Direct naar artikelinhoud

Toekomst Fyra blijft koffiedik kijken

De Belgische en Nederlandse spoorwegmaatschappijen hebben nog geen concrete datum waarop er een alternatief voor de Fyra beschikbaar zal zijn. Over de toekomst van de Fyra zelf hebben de NMBS en NS sterke twijfels.

Een hoorzitting van het Belgische, het Nederlandse en het Benelux-parlement moest meer duidelijkheid brengen over de Fyra. De 22 parlementsleden waren uiterst kritisch voor de NMBS en NS, die volgens hen de oude Beneluxtrein achter de hand hadden moeten houden als alternatief voor de problematische Fyra. Volgens de Belgische parlementariërs moet de Beneluxtrein permanent terugkomen.

Op de hoorzitting kwamen veel vragen, maar weinig antwoorden. Zo wilden alle parlementsleden weten wanneer er weer een rechtstreekse treinverbinding tussen Brussel en Amsterdam zou komen, als tijdelijk alternatief voor de geschrapte Fyra. Maar de NMBS en NS konden alleen aangeven dat ze eind deze week een voorstel zullen doen.

Een complicerende factor is dat het treinpad van de oude Beneluxtrein in Nederland al aan andere treinen is toegekend. De Nederlandse infrastructuurbeheerder ProRail zei gisteren de route tussen Den Haag en Brussel te kunnen vrijmaken, maar ook dan moeten nog locomotieven, extra personeel en financiële middelen worden gevonden. "Ik snap dat het heel vervelend is voor de reizigers, maar we werken met man en macht, letterlijk dag en nacht, aan die alternatieve verbinding", zei Meerstadt. De parlementsleden reageerden teleurgesteld op de mededeling. "We willen geen plannen, we willen treinen", zei het Kamerlid Betty de Boer (VVD).

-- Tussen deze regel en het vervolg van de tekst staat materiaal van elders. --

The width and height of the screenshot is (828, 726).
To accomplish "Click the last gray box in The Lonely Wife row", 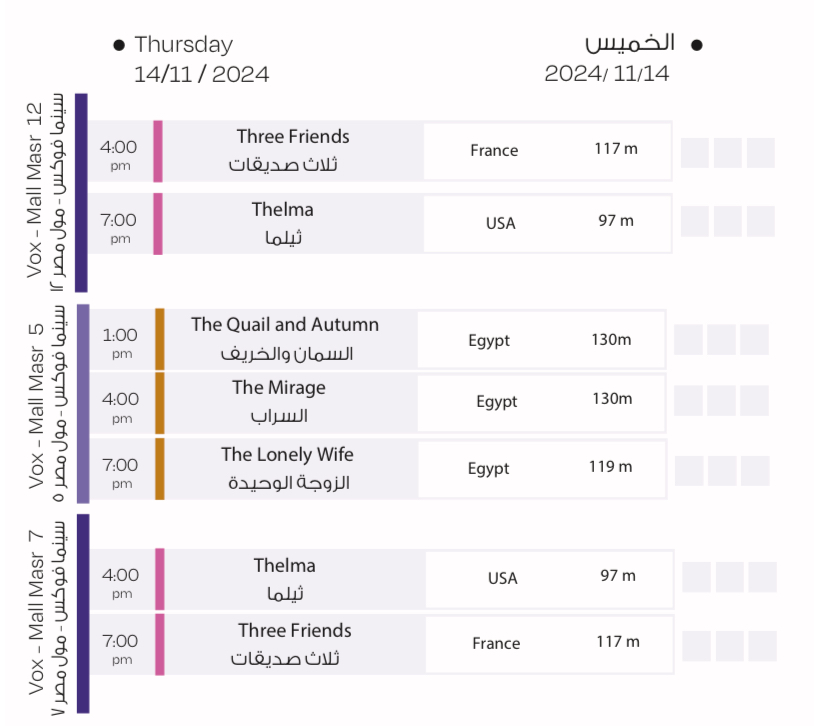I will [754, 469].
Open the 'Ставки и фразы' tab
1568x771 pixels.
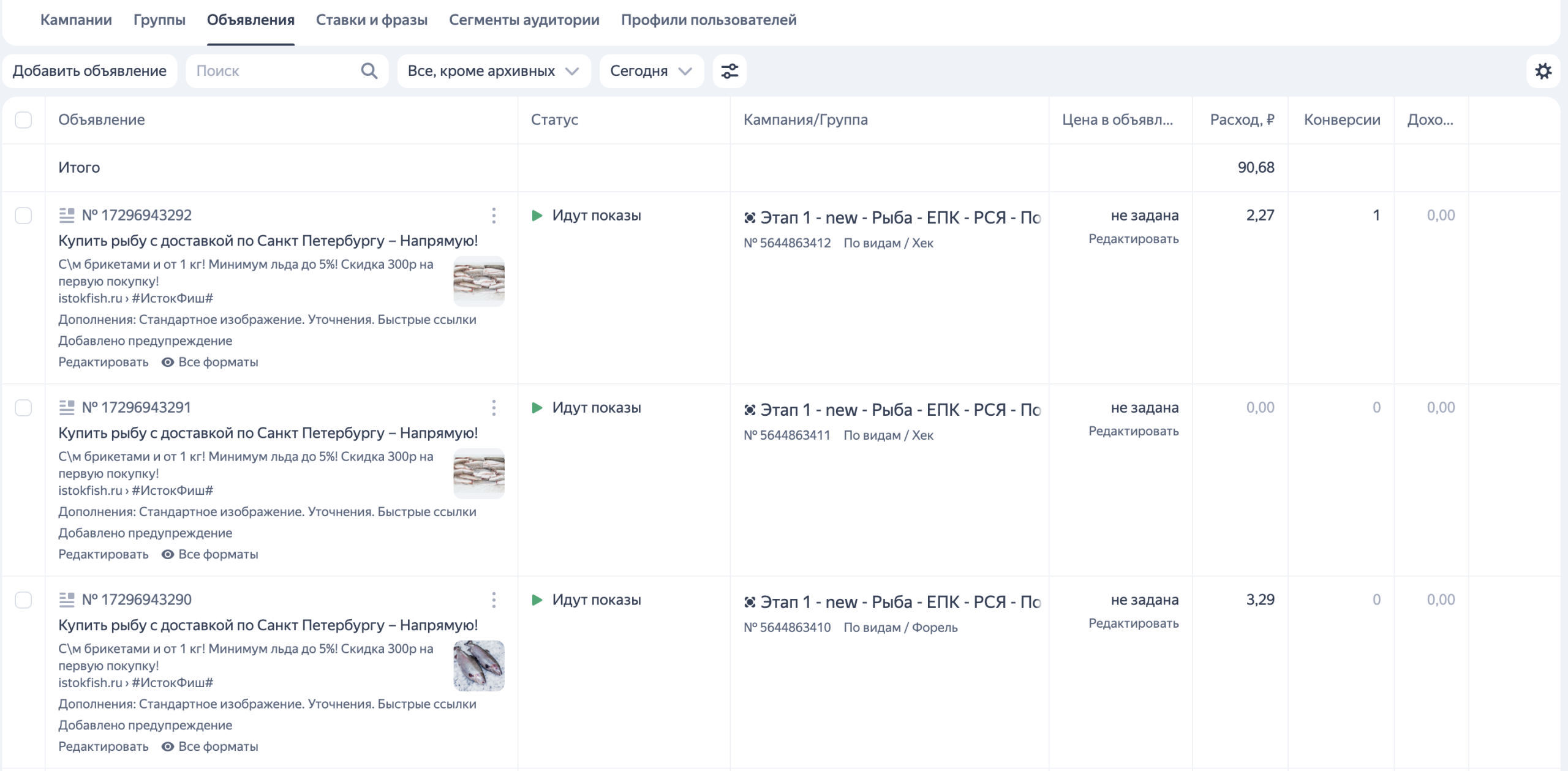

De NS en NMBS hielden een eensgezind verhaal, met veel wederzijdse complimenten voor de samenwerking. Maar de parlementen waren kritischer over die samenwerking. Ze hadden vooral vragen over het grote verschil in aantal treinen - zestien voor de NS, drie voor de NMBS - en het feit dat alleen de NMBS de oplevering van hun Fyratreinen had geweigerd. "Kan de NMBS unilateraal besluiten die drie Fyra's niet af te nemen?", vroeg het Nederlandse Kamerlid Stientje van Veldhoven (D66) zich af. "De NMBS en NS lijken op een verschillend spoor te zitten", aldus Jef Van den Bergh (CD&V). "Wat als België afhaakt en Nederland niet?"

De topmannen van de NMBS (Marc Descheemaecker) en NS (Bert Meerstadt) lieten zich niet uit elkaar spelen, maar op politiek vlak bleek wel een verschil in visie. Terwijl alle Belgische parlementsleden pleitten voor een permanente terugkeer van de rechtstreekse intercity tussen Amsterdam en Brussel, wezen de meeste Nederlandse kamerleden die optie af. Steven Vandeput (N-VA) verwoordde het standpunt van alle Belgische partijen: "De Beneluxtrein was geen peis en vree, maar de trein gaf antwoord aan een nood. We hebben een flexibele, vlotte en regelmatige verbinding nodig tussen Amsterdam en Brussel, betaalbaar voor de huis-, tuin- en keukengebruiker."

Akkoorden herbekijken

Maar de Nederlandse parlementariërs reageerden afwijzend. "We hebben niet al die miljarden geïnvesteerd om de Beneluxtrein aan te houden", aldus Sander de Rouwe (CDA). Nederland heeft veel meer geïnvesteerd in het Fyraproject dan België. De NMBS en NS wezen de terugkeer van de Beneluxtrein niet af, maar waarschuwden wel dat de financiële akkoorden dan herbekeken zouden moeten worden.

De spoorwegmaatschappijen verdedigden ten slotte de keuze voor AnsaldoBreda in 2004. De problemen in Denemarken met de Italiaanse treinbouwer waren nog niet bekend, en door het beperkte aantal treinen bleef AnsaldoBreda als enige over in de openbare aanbesteding. NS-baas Meerstadt ontkende dat de keuze beïnvloed werd door de hoge prijs die de NS voor de concessie van de hogesnelheidslijn betaalde.